Van Der Kolk demonstrates that trauma recovery requires a truly holistic method.  Talk therapy is great, but it left me stuck in a cycle of repeated flash floods…and the eternal fear of the next flash flood.  There’s a reason my body remains tense, cramped, and quivering even when my mind is calm.  My body is reacting to the store chemical energy bursting the dam.

I used to hate the word “resiliency.”  Over many years of well-meaning counseling, that word came to mean “just get over the crap that happened.”  That philosophy ignores the physics of biological existence.  You literally can’t move on until you’ve transformed (“expended”) the chemical energy of the experience.

Studying Van Der Kolk’s work, along with the integrated mind + body + soul path I’m on now with my current guide/counselor, I discovered a far more accurate definition of “resiliency:” the ability to maintain control of your story regardless of the experiences you encounter.

You gain that capacity by treating the mind and body as one.  Repairing the dam (the mind) might reinforce it against collapse, but if you don’t simultaneously drain the reservoir of all that stored energy, the flash floods continue.  The mind might be at peace, but the body remembers.

Physics rules the material world we exist in.  The laws of emotional physics are the same laws of classical physics.  Emotional energy is energy.  The energy fueling the body’s response is, specifically, chemical energy, but it’s energy.  Energy must be transformed (expended), or stored.
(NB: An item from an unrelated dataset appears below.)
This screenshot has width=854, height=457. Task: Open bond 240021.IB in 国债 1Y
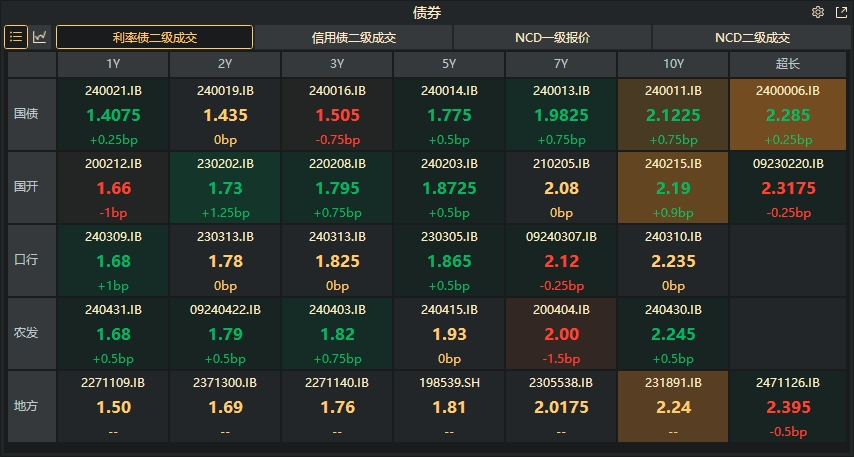click(113, 114)
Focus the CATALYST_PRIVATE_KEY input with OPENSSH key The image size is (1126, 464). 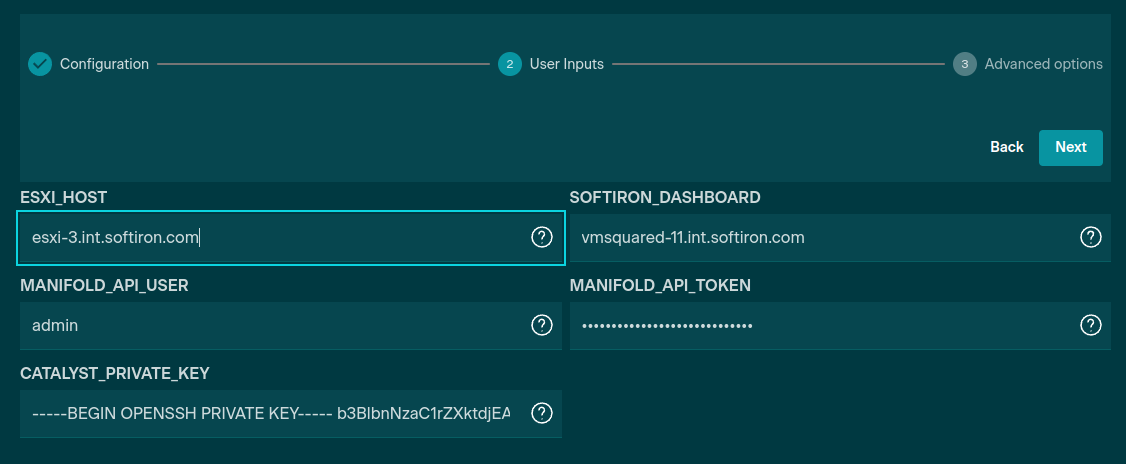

Accessing and then transforming that crap-ton of chemical energy stored in our bodies is a critical—and tragically ignored—aspect of mental health.

However, accepting the reality that physics applies to our emotions just as much as our thoughts apply to them allows us to start draining the reservoir while reinforcing the dam.  After all, if we faithfully learn and obey the laws of existence, physics always takes care of the rest.